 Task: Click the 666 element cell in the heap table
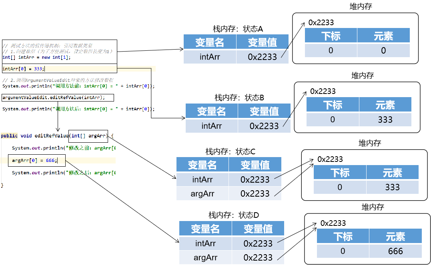point(395,251)
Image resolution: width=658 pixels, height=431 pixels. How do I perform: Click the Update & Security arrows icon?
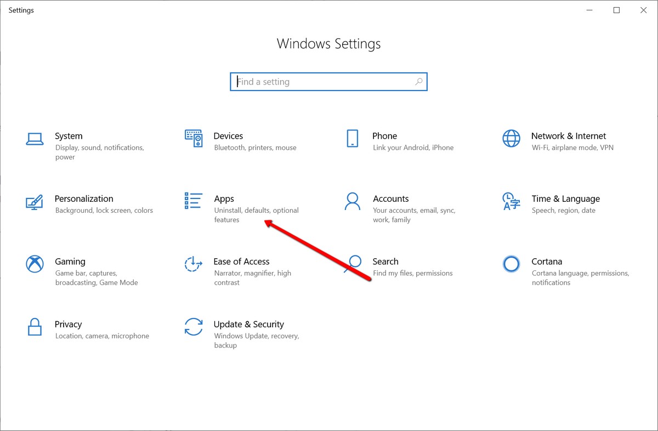click(194, 327)

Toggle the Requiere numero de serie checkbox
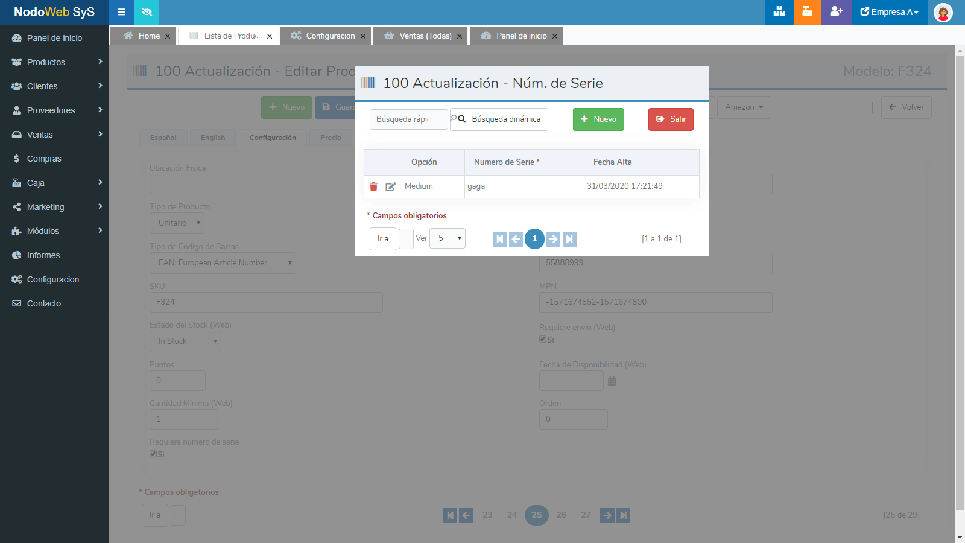coord(153,454)
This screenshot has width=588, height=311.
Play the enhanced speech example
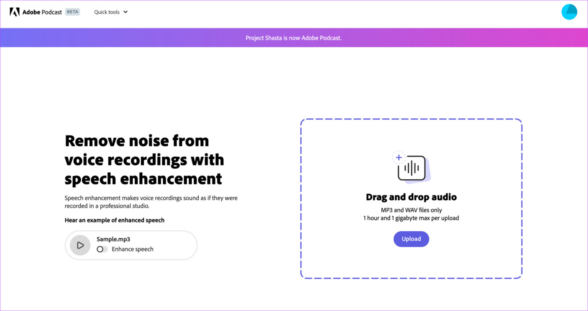[x=80, y=245]
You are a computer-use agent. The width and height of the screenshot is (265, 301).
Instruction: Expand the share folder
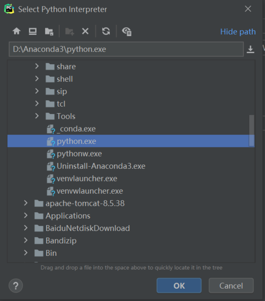pyautogui.click(x=37, y=66)
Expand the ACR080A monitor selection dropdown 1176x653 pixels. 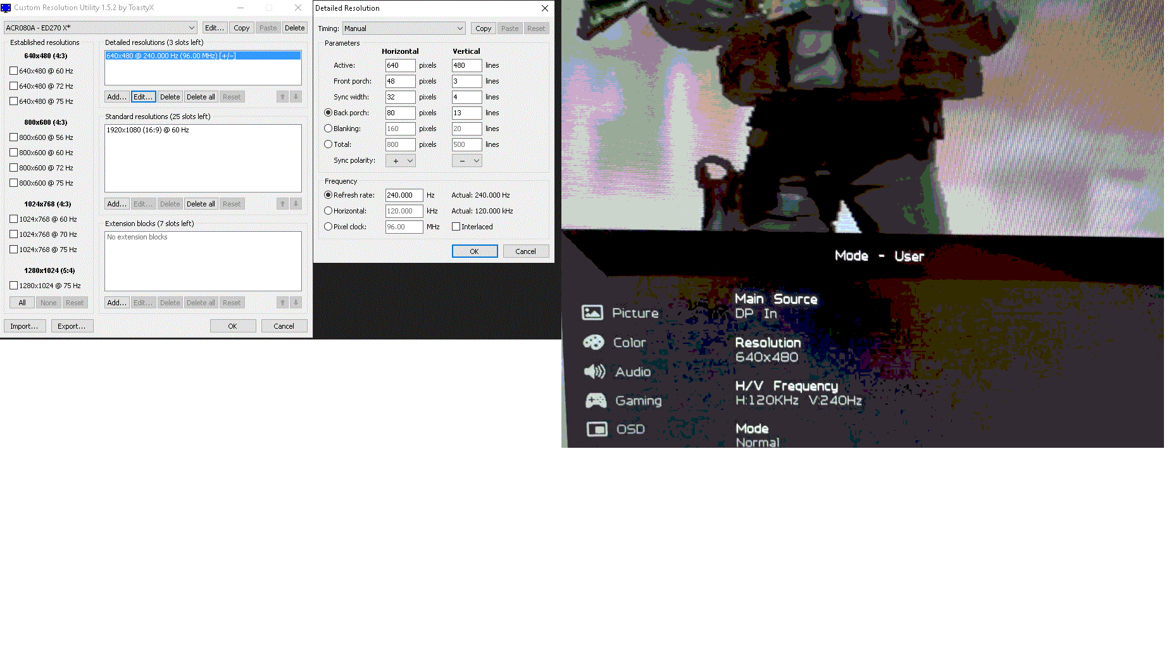(x=101, y=28)
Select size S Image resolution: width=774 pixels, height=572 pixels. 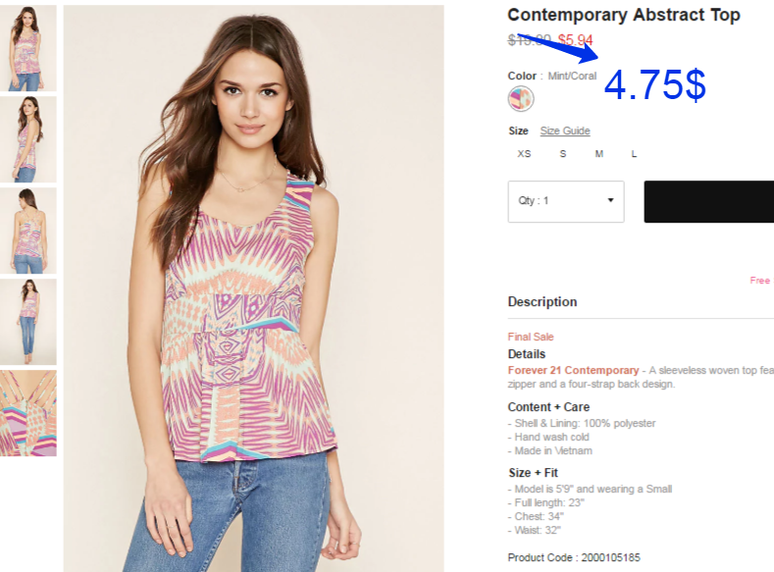pyautogui.click(x=563, y=154)
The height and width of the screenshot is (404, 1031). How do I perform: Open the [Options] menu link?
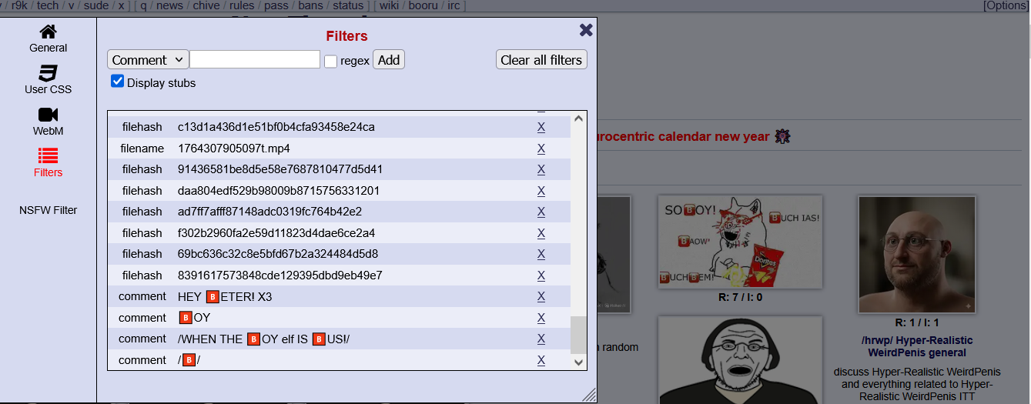(x=1006, y=5)
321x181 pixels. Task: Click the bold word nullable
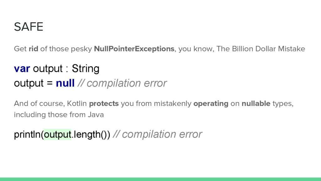coord(256,103)
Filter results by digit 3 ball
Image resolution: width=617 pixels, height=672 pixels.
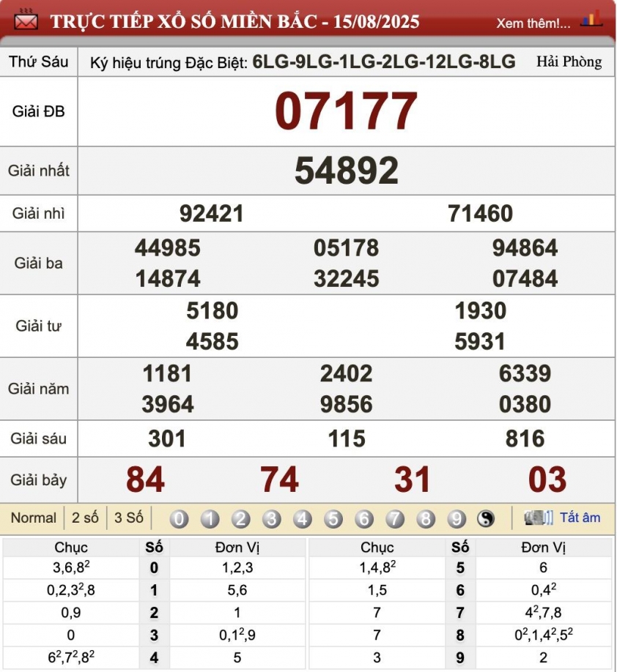(271, 519)
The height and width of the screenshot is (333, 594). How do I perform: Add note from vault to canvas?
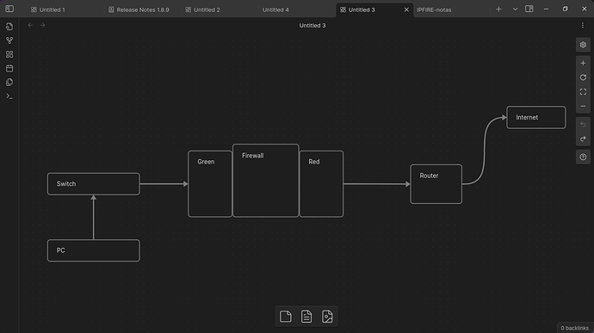coord(306,317)
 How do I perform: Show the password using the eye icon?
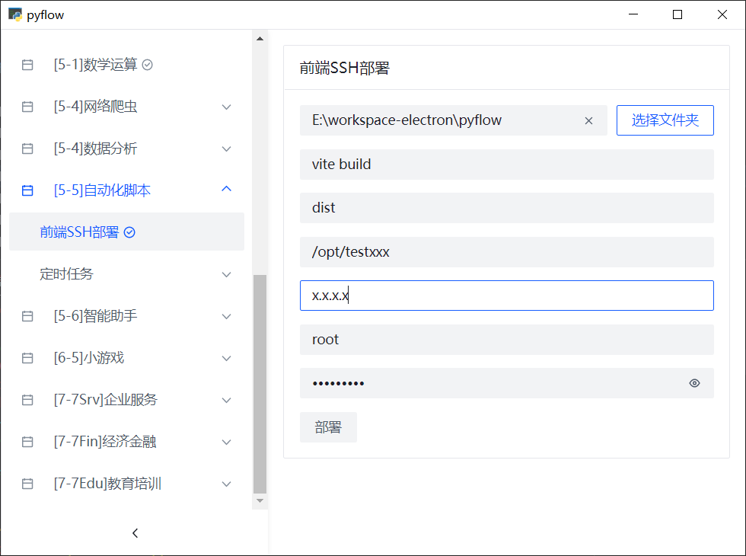(694, 383)
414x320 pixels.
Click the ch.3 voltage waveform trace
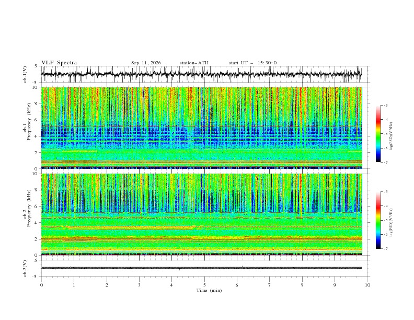pos(201,268)
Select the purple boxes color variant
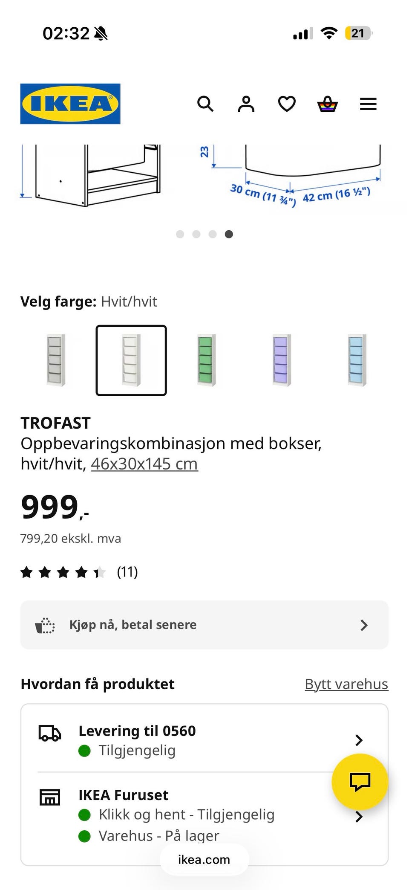The height and width of the screenshot is (890, 409). tap(282, 360)
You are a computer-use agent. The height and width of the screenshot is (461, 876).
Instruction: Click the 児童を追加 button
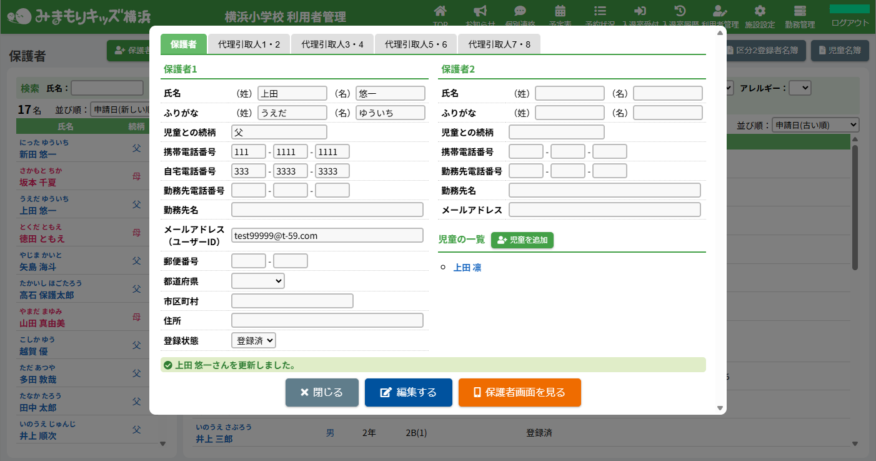[522, 240]
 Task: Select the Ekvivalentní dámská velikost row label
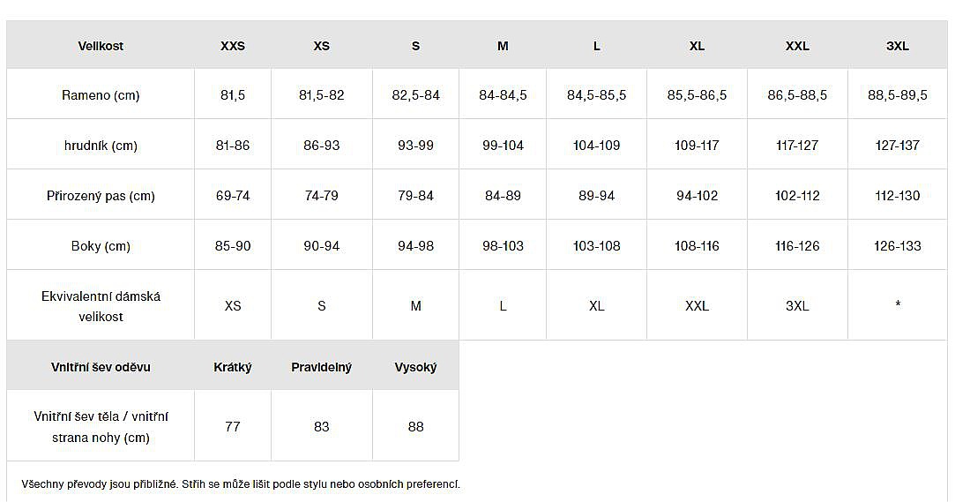[101, 306]
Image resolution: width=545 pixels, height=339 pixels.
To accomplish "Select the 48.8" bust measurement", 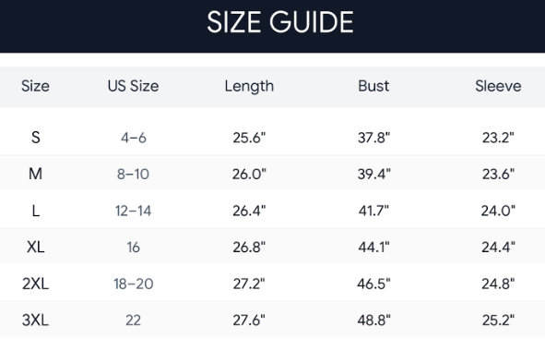I will (x=373, y=321).
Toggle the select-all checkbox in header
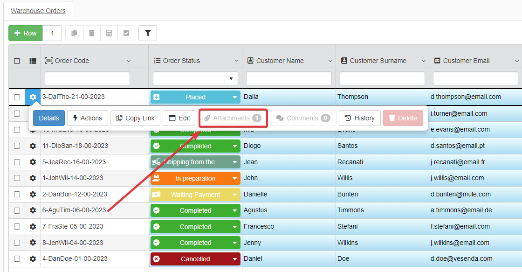522x272 pixels. point(17,61)

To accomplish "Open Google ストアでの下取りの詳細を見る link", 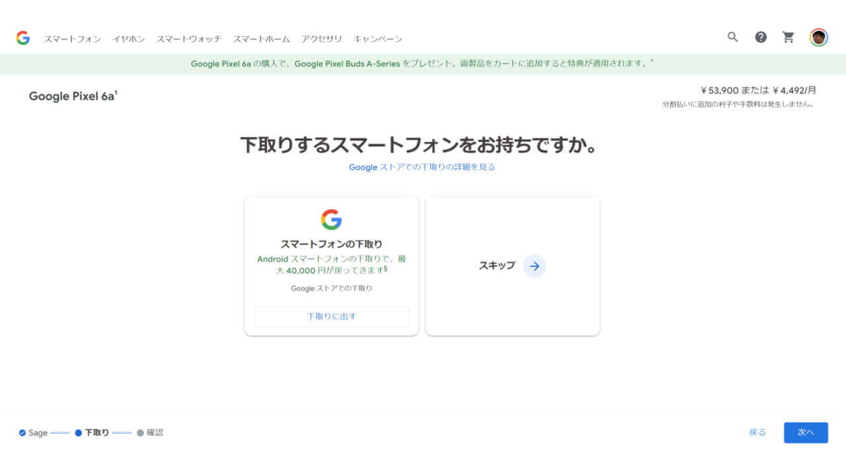I will click(422, 167).
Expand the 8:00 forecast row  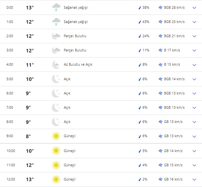point(194,122)
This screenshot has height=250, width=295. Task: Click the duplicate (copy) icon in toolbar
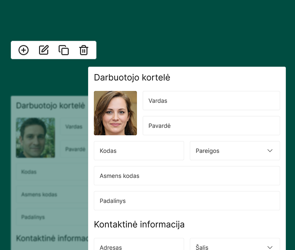[x=64, y=50]
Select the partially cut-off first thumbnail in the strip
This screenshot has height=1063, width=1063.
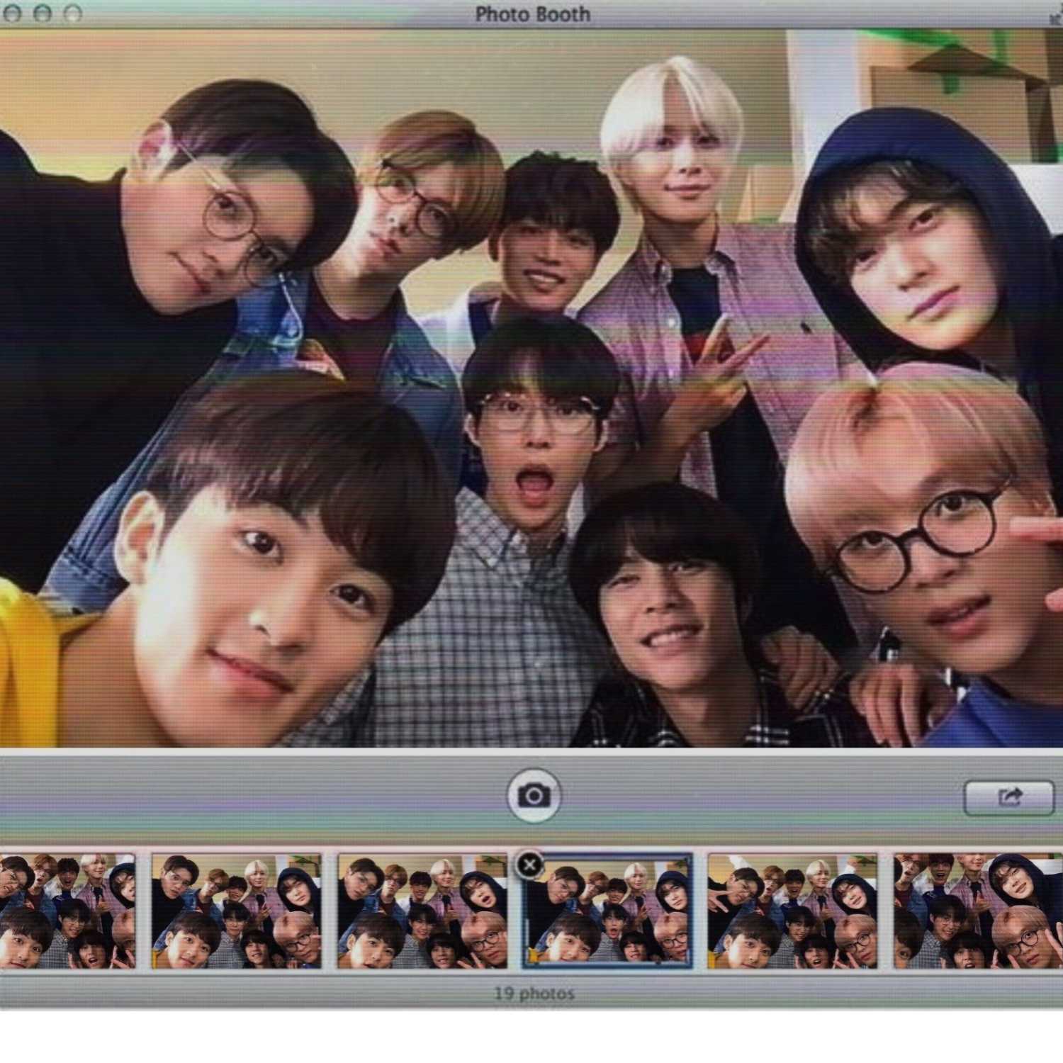click(67, 911)
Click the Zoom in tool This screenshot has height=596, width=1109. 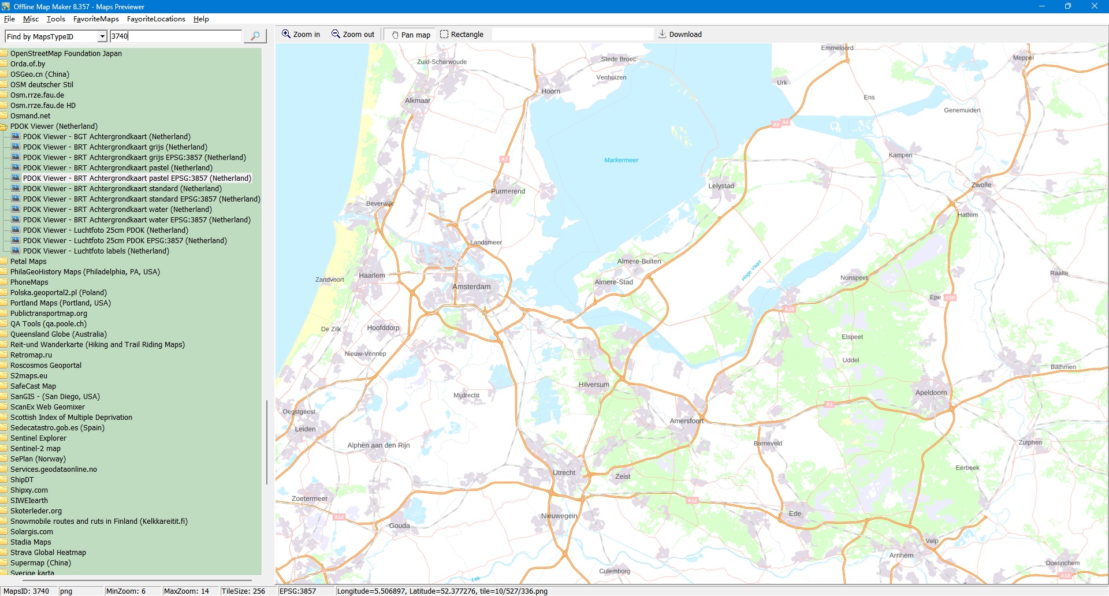[x=300, y=35]
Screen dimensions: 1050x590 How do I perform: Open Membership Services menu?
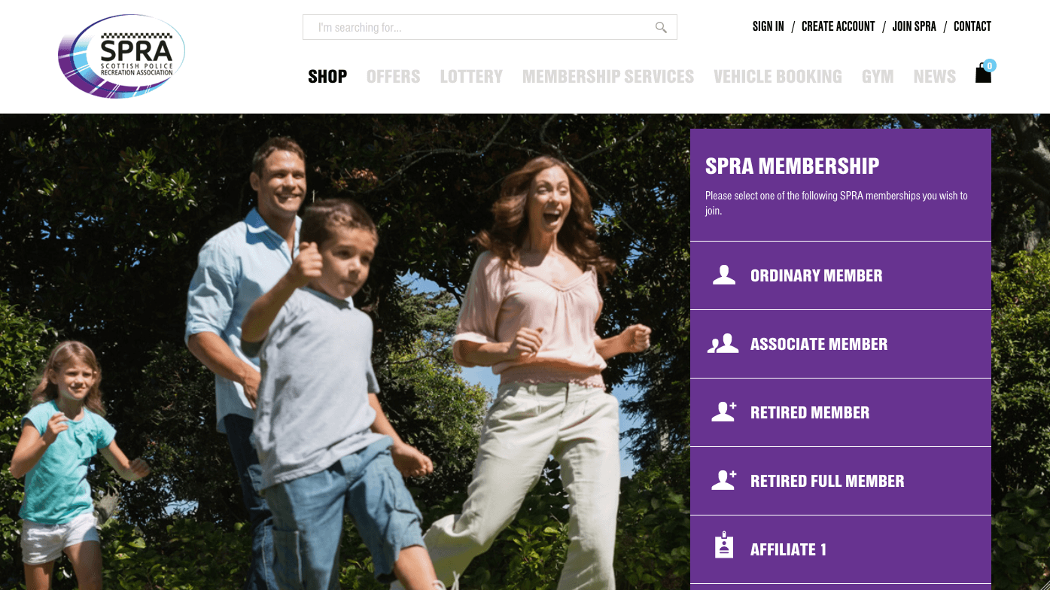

# Task instructions:
Set the lines above down again, word for word, from the first through the one containing "This screenshot has width=588, height=311."; pictures excluded.

# Task result:
 Task: Click the 666 element cell in the heap table
point(395,251)
Image resolution: width=658 pixels, height=431 pixels. How do I perform: Click the Update & Security arrows icon?
click(194, 327)

Toggle the Requiere numero de serie checkbox
coord(153,454)
This screenshot has width=588, height=311.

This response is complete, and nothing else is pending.